### [ABOUT THIS EXERCISE]
Please give an exact transcription of the records shown below.

-------- STORED DATA

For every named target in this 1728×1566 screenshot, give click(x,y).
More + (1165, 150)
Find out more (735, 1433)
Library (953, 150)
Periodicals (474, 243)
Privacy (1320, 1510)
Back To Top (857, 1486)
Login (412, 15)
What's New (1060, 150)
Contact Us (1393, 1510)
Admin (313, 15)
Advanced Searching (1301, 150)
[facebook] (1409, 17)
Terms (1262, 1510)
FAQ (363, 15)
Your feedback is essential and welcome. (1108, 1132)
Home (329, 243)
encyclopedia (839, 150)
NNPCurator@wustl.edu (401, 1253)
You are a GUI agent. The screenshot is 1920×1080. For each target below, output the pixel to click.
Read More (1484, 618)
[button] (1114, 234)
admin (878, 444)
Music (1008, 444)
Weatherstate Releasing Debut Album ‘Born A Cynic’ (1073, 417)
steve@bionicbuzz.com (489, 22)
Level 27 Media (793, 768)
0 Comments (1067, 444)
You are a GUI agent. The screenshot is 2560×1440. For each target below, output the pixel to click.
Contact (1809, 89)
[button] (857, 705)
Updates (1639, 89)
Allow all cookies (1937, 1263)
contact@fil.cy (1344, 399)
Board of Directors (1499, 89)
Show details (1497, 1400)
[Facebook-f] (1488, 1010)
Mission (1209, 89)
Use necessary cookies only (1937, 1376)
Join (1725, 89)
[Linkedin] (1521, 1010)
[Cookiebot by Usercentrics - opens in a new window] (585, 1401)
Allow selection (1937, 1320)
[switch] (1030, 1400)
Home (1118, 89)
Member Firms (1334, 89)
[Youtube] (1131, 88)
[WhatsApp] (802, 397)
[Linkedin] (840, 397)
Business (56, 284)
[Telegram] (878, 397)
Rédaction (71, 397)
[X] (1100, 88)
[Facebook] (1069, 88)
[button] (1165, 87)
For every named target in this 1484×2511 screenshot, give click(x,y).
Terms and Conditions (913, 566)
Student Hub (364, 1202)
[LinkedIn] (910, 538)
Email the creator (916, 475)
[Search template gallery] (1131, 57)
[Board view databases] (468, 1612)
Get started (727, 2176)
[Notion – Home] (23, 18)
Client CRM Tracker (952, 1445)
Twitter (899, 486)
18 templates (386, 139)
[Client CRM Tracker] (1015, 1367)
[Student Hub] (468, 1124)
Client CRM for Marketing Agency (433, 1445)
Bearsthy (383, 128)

----------------

### [RESULT FOR THIS EXERCISE]
For every named target in this 1728×1566 screenshot, give click(x,y).
More + (1165, 150)
Find out more (735, 1433)
Library (953, 150)
Periodicals (474, 243)
Privacy (1320, 1510)
Back To Top (857, 1486)
Login (412, 15)
What's New (1060, 150)
Contact Us (1393, 1510)
Admin (313, 15)
Advanced Searching (1301, 150)
[facebook] (1409, 17)
Terms (1262, 1510)
FAQ (363, 15)
Your feedback is essential and welcome. (1108, 1132)
Home (329, 243)
encyclopedia (839, 150)
NNPCurator@wustl.edu (401, 1253)
You are a GUI agent. The screenshot is 1920×1080. For each target below, output the pixel to click.
Read More (1484, 618)
[button] (1114, 234)
admin (878, 444)
Music (1008, 444)
Weatherstate Releasing Debut Album ‘Born A Cynic’ (1073, 417)
steve@bionicbuzz.com (489, 22)
Level 27 Media (793, 768)
0 Comments (1067, 444)
You are a GUI agent. The screenshot is 2560×1440. For each target below, output the pixel to click.
Contact (1809, 89)
[button] (857, 705)
Updates (1639, 89)
Allow all cookies (1937, 1263)
contact@fil.cy (1344, 399)
Board of Directors (1499, 89)
Show details (1497, 1400)
[Facebook-f] (1488, 1010)
Mission (1209, 89)
Use necessary cookies only (1937, 1376)
Join (1725, 89)
[Linkedin] (1521, 1010)
[Cookiebot by Usercentrics - opens in a new window] (585, 1401)
Allow selection (1937, 1320)
[switch] (1030, 1400)
Home (1118, 89)
Member Firms (1334, 89)
[Youtube] (1131, 88)
[WhatsApp] (802, 397)
[Linkedin] (840, 397)
Business (56, 284)
[Telegram] (878, 397)
Rédaction (71, 397)
[X] (1100, 88)
[Facebook] (1069, 88)
[button] (1165, 87)
For every named target in this 1484×2511 screenshot, give click(x,y).
Terms and Conditions (913, 566)
Student Hub (364, 1202)
[LinkedIn] (910, 538)
Email the creator (916, 475)
[Search template gallery] (1131, 57)
[Board view databases] (468, 1612)
Get started (727, 2176)
[Notion – Home] (23, 18)
Client CRM Tracker (952, 1445)
Twitter (899, 486)
18 templates (386, 139)
[Client CRM Tracker] (1015, 1367)
[Student Hub] (468, 1124)
Client CRM for Marketing Agency (433, 1445)
Bearsthy (383, 128)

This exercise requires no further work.